_Text shown_
— START —

Breath of Fire - SNES - USA.jpg

SNES - USA - 1st edition.

Developer Capcom
Publisher Capcom
Published 1993-04-03
Platforms SNES, Game Boy Advance
Genres Exploration, Role-playing game
Themes Adventure, Fantasy
Series Breath of Fire
Distribution Commercial

Breath of Fire is a fantasy role-playing video game developed and published by Capcom in Japan on 1993-04-03 then localized and published by Square Soft in the USA for the SNES. It was later ported to the Game Boy Advance. It is the first game in the Breath of Fire series.

The game begins with a young man named Ryu living in a small village which has been destroyed by the Dark Dragon Clan which is trying to conquer the world now that is has gained the power of the ancients. You play as Ryu who is trying to stop the Dark Dragon Clan and, as you defeat the oppressors, you meet new heroes and heroines on the way.

— END —

_Data extract_
— START —

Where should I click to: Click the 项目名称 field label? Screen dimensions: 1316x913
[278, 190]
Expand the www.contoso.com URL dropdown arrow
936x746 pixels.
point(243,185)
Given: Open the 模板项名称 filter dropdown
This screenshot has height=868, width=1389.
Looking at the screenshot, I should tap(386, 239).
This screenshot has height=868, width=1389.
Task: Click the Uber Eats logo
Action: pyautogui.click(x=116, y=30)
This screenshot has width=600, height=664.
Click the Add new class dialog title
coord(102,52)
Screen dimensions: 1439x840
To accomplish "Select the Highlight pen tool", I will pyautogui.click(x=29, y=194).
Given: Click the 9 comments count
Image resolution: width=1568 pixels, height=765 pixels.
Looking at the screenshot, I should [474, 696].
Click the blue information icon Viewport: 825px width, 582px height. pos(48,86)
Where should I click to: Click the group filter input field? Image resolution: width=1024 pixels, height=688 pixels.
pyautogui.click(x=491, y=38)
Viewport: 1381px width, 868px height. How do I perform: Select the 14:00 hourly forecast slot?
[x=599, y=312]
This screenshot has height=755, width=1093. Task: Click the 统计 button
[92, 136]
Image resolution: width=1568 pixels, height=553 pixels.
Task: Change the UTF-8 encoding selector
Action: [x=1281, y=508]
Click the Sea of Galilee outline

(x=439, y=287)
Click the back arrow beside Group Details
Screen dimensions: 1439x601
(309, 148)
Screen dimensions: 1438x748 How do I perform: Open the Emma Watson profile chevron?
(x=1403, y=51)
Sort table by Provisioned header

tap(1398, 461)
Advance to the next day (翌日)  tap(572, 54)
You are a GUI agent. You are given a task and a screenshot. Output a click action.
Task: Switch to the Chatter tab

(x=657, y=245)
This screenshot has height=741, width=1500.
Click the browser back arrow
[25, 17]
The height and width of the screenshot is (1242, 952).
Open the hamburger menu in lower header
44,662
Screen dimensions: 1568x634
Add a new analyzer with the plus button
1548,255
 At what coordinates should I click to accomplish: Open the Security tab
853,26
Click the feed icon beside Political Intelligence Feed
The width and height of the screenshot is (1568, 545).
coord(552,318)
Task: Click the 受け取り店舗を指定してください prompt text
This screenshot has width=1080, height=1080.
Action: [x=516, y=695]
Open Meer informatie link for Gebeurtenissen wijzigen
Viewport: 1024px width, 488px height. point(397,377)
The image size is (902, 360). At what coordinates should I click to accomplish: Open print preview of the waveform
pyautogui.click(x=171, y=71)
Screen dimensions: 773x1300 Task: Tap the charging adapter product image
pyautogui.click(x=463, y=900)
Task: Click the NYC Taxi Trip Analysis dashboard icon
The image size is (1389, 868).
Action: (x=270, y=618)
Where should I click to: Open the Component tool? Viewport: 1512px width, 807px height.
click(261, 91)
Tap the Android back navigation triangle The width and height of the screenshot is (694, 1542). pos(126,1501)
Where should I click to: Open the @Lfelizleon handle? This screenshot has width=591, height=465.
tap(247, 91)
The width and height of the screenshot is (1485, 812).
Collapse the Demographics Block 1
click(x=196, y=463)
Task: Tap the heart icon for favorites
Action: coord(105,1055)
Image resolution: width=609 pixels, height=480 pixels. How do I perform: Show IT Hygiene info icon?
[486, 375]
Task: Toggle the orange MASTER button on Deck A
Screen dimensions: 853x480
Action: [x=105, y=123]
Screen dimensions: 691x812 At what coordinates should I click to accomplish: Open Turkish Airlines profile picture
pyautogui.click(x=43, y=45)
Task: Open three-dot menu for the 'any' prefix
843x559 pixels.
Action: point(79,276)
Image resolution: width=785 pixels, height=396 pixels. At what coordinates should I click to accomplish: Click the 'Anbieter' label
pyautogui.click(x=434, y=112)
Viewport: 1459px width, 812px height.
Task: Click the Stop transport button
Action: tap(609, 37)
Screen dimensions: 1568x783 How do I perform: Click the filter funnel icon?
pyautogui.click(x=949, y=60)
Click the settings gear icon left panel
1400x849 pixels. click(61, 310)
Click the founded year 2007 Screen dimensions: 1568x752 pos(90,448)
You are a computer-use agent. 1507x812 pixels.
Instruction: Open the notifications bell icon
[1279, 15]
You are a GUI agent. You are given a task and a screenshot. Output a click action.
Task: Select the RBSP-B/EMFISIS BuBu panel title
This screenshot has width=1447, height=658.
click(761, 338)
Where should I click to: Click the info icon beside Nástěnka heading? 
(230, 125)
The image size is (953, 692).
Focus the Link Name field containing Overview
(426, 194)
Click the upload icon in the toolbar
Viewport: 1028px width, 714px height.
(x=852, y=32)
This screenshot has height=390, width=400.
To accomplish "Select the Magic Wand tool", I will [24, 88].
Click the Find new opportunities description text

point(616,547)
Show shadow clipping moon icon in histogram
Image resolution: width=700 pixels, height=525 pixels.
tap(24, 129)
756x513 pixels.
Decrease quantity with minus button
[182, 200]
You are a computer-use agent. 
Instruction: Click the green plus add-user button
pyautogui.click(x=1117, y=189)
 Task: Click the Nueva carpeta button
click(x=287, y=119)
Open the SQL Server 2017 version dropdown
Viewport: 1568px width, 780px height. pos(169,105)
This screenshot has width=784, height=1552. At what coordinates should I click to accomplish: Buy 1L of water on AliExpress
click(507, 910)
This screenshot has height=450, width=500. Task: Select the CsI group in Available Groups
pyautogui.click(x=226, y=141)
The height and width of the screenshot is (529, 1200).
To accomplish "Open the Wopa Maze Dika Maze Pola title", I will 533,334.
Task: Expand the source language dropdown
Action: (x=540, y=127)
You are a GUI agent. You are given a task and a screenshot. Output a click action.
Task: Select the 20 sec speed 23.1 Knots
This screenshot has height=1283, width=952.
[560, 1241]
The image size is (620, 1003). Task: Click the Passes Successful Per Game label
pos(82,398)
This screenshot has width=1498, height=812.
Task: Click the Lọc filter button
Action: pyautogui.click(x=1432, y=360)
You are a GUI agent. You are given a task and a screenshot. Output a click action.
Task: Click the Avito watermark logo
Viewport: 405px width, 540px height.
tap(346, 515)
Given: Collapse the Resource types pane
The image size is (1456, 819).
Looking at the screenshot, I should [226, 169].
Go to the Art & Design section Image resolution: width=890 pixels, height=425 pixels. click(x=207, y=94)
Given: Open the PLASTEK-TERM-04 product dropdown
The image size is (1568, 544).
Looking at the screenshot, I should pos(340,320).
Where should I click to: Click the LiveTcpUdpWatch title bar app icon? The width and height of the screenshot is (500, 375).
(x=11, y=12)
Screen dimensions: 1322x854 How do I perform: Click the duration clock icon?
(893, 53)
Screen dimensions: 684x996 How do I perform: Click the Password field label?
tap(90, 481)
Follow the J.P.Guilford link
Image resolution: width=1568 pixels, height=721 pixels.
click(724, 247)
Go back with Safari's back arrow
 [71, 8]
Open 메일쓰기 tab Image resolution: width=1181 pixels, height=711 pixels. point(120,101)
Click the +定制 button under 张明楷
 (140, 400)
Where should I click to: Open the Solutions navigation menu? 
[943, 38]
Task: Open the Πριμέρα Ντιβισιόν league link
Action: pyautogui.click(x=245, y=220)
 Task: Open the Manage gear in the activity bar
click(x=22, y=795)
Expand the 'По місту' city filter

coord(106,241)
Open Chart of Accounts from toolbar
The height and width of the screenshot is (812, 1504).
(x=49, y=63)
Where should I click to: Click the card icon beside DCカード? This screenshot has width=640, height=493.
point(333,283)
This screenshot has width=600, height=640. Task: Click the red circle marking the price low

— END —

_Challenge 1_
In the Breath of Fire text:
(a) Which two platforms does the info list give?
(b) What group destroyed the village where Ryu lives?
(c) Where does this game stand in the Breath of Fire series?
_Challenge 2_
Could you write the next few sentences of the Breath of Fire text, following on from its last line?

_Written response 1_
(a) SNES and Game Boy Advance.
(b) The Dark Dragon Clan.
(c) It is the first game in the series.

_Written response 2_
The game uses a unique mechanic where, once you get more then four party members, they still travel with you, but no more then four can be involved in combat at any given time. They can still use abilities and magic outside of combat, and you can swap them into combat by changing the order. However, despite not being involved in combat, they still earn experience.

Personal

Own?No.
Won?Yes. I needed hints multiple times.
Finished2023-04-20.

In the mid-1990s, my friends and I were really into fantasy RPGs, and one day I watched one of them playing Breath of Fire II. I thought the game looked pretty interesting, but I didn't play it then. In the 2000s, when SNES emulation matured, I tried playing it myself, but wasn't really interested in fantasy RPGs anymore, so I got bored very early in the game and quit. Many years later, I was eager to expand my knowledge of the SNES library, and I decided I would start with the first game in the series, so I started playing the original. I needed hints from a walkthrough several times because the game is often cryptic about where you need to go next.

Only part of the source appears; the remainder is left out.